_Selected excerpt_.

▶

The Party Trick That Tragically Killed The Beat Generation's Muse
"Those who cannot or will not mind their own business cling to the victimless-crime concept, equating drug use and private sexual behavior with robbery and murder."
Those words, written by Beat author William S. Burroughs in 1983's The Place of Dead Roads, typify the ethics of the Beat generation – "you do you, hipster" – and ironically act as a mild, indirect ex post facto exoneration of Burroughs' own 30-year prior murder of said generation's muse.
At the time of the crime, 1950s America was a place of economic booms, the rise of suburbia and the U.S.' obsessive car culture, the sculpting of so-called "traditional" family values (you know, smiling wives in black-and-white ads cooking dinner while wearing flower-print dresses), and a countercultural movement that leveraged it all into a jazzy, funky, druggy refutation of convention: the Beat movement. Springing from the coasts, as Britannica reminds us — San Francisco, Los Angeles, and New York, particularly — the self-stylized "Beats" were a cadre of avant-garde artists, philosophizers and writers such as Allen Ginsberg ("Howl" is his most well-known poem, listenable on YouTube), Jack Kerouac (a free reading of his novel On the Road is on YouTube), and yes, William S. Burroughs, who has also been credited with pioneering a language style adopted by writers of cyberpunk, per DePauw University.

◀

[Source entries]
▶

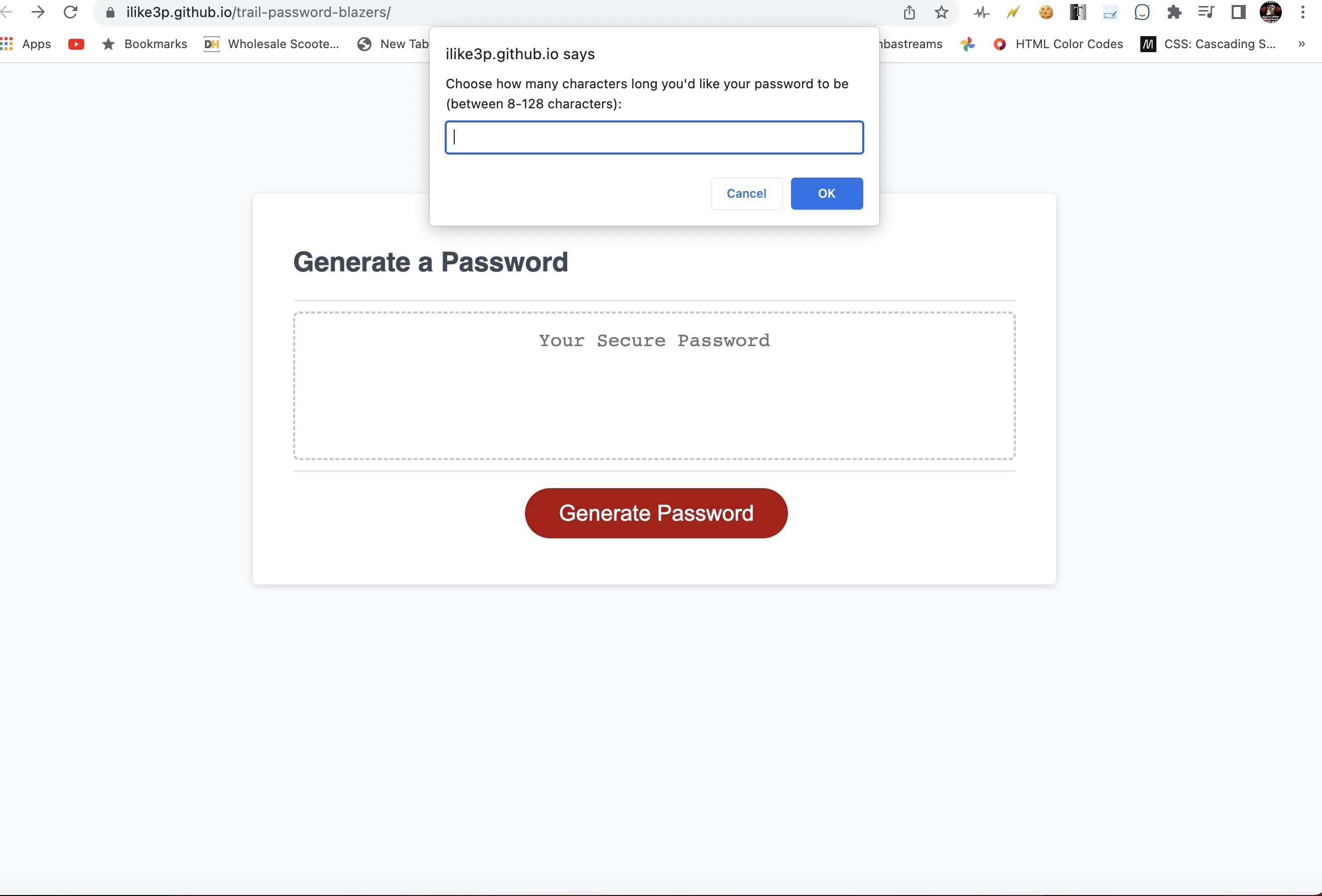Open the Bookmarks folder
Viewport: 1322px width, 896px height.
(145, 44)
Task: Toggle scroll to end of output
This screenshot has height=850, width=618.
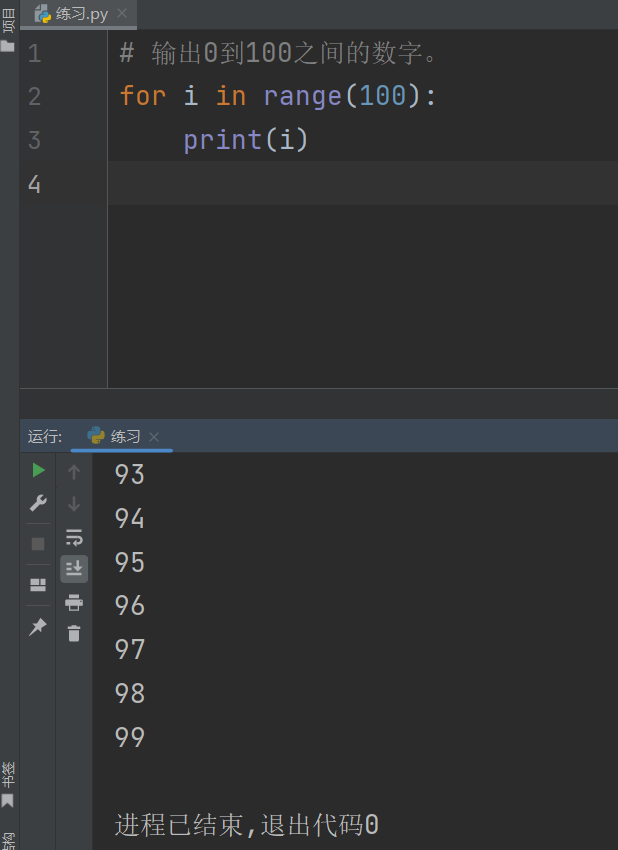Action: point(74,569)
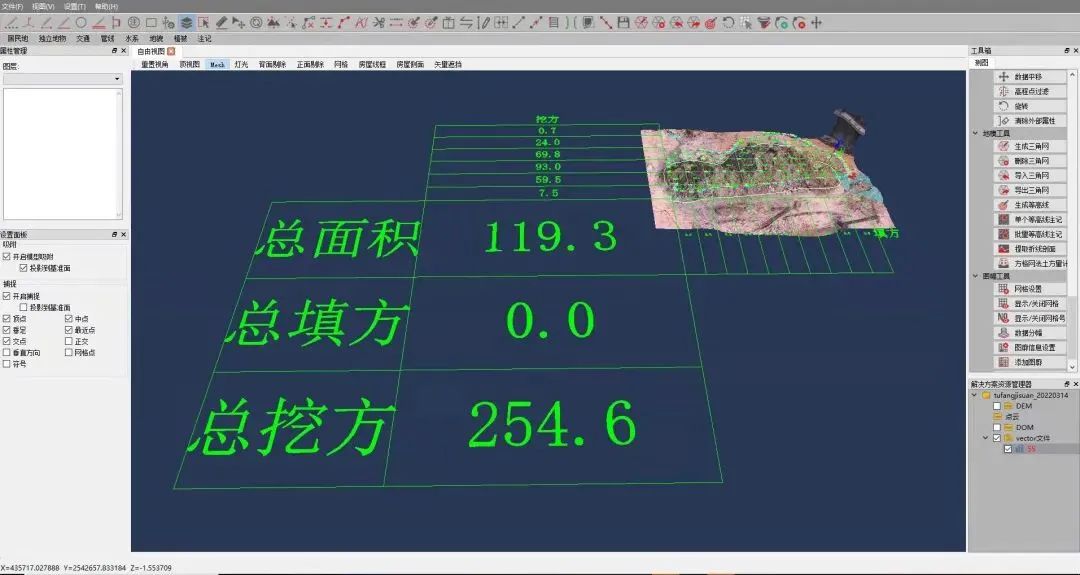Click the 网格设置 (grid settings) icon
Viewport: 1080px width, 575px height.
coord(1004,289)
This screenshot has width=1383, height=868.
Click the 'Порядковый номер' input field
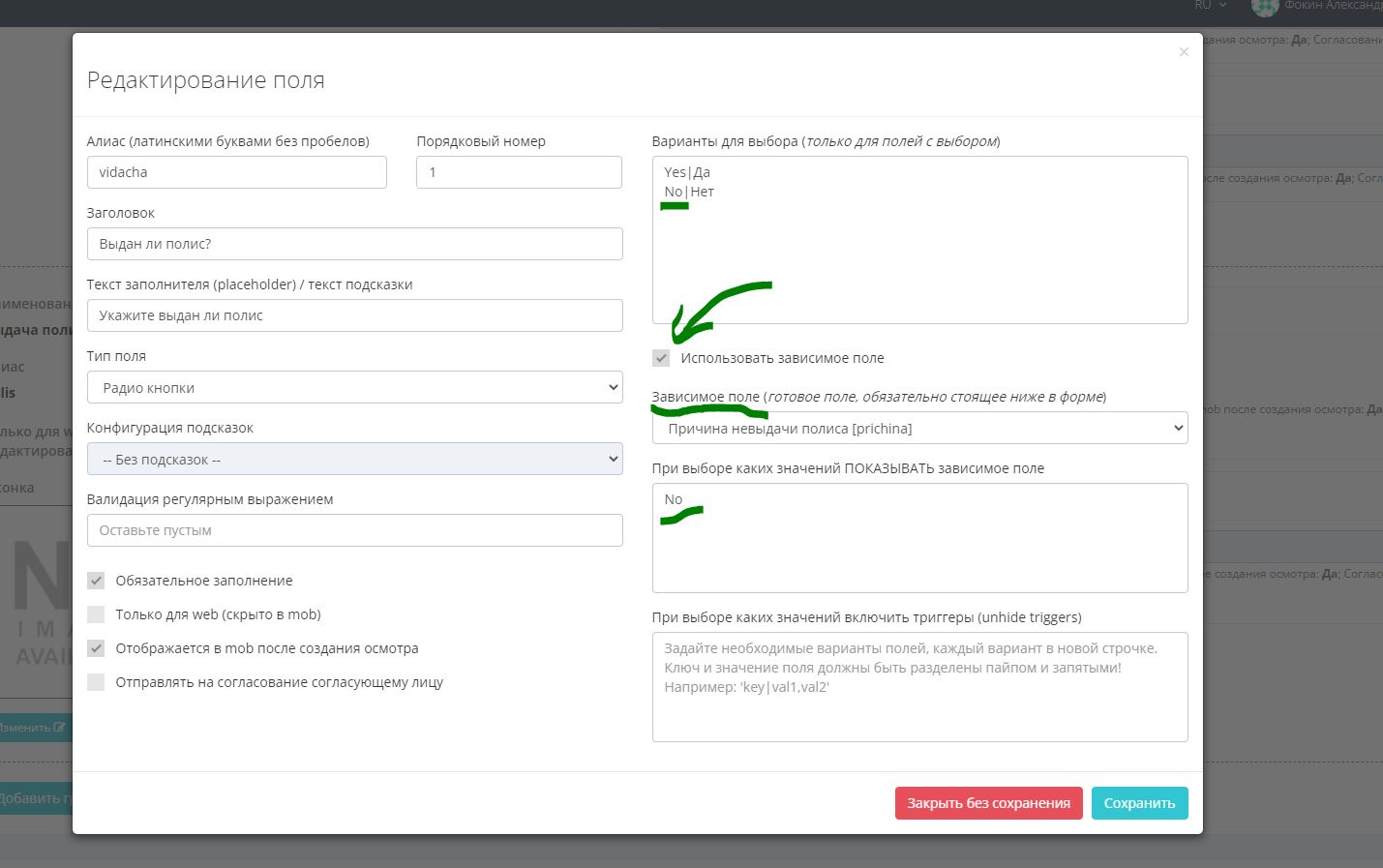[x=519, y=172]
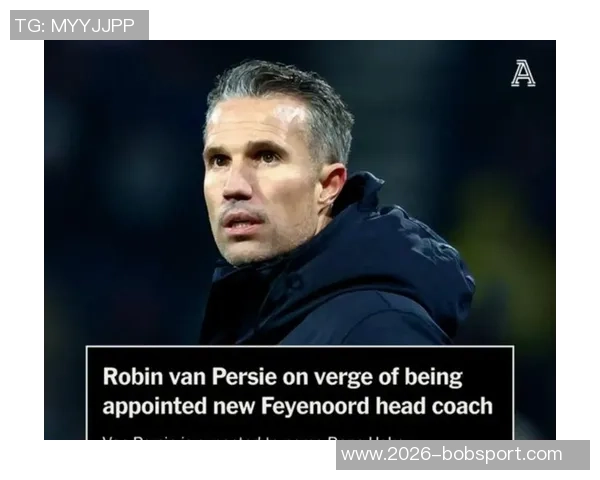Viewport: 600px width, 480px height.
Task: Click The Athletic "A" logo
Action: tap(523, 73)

◀

_Required tasks_.
• a. Reproduce the entries verbatim, from the line containing "This screenshot has width=1383, height=868." through the final entry, both ends included. Leave out the pictures.
• b. Continue the article about the Beat Generation's muse, starting right after its final sentence.

_Answers for the tasks_.
• a.
This screenshot has width=1383, height=868.
Click the 'Порядковый номер' input field
[x=519, y=172]
Viewport: 600px width, 480px height.
Task: Click The Athletic "A" logo
Action: tap(523, 73)

• b.
And these three men? They were entangled in a network of relationships centered around Joan Vollmer, "patron and muse" of the Beats, per All That's Interesting.
Killed during a game of 'William Tell'
In Beatdom, David Willis cites Brenda Knight's Women of the Beat Generation, who wrote of Vollmer, "Her apartment was a nucleus that attracted many of the characters who played a vital role in the formation of the Beats. Brilliant and well versed in philosophy and literature, Joan was the whetstone against which the main Beat writers — Allen, Jack, and Bill — sharpened their intellect." Their discussions, hangs-outs, and yes, prolific drug use (she preferred the amphetamine Benzedrine; Burroughs, heroin) provided "the fires that stoked the Beat engine" from Vollmer's Upper West Side apartment in Manhattan.
Burroughs described Vollmer as, "A very extraordinary woman... she was the smartest person around... She had an immediate insight into anyone's character. Just one look and she knew." In fact, he wound up becoming Vollmer's common-law husband even though he was openly gay, because of what Ginsberg described as "telepathic soulmates." Ginsberg, in fact, urged them to get together, per the New Yorker.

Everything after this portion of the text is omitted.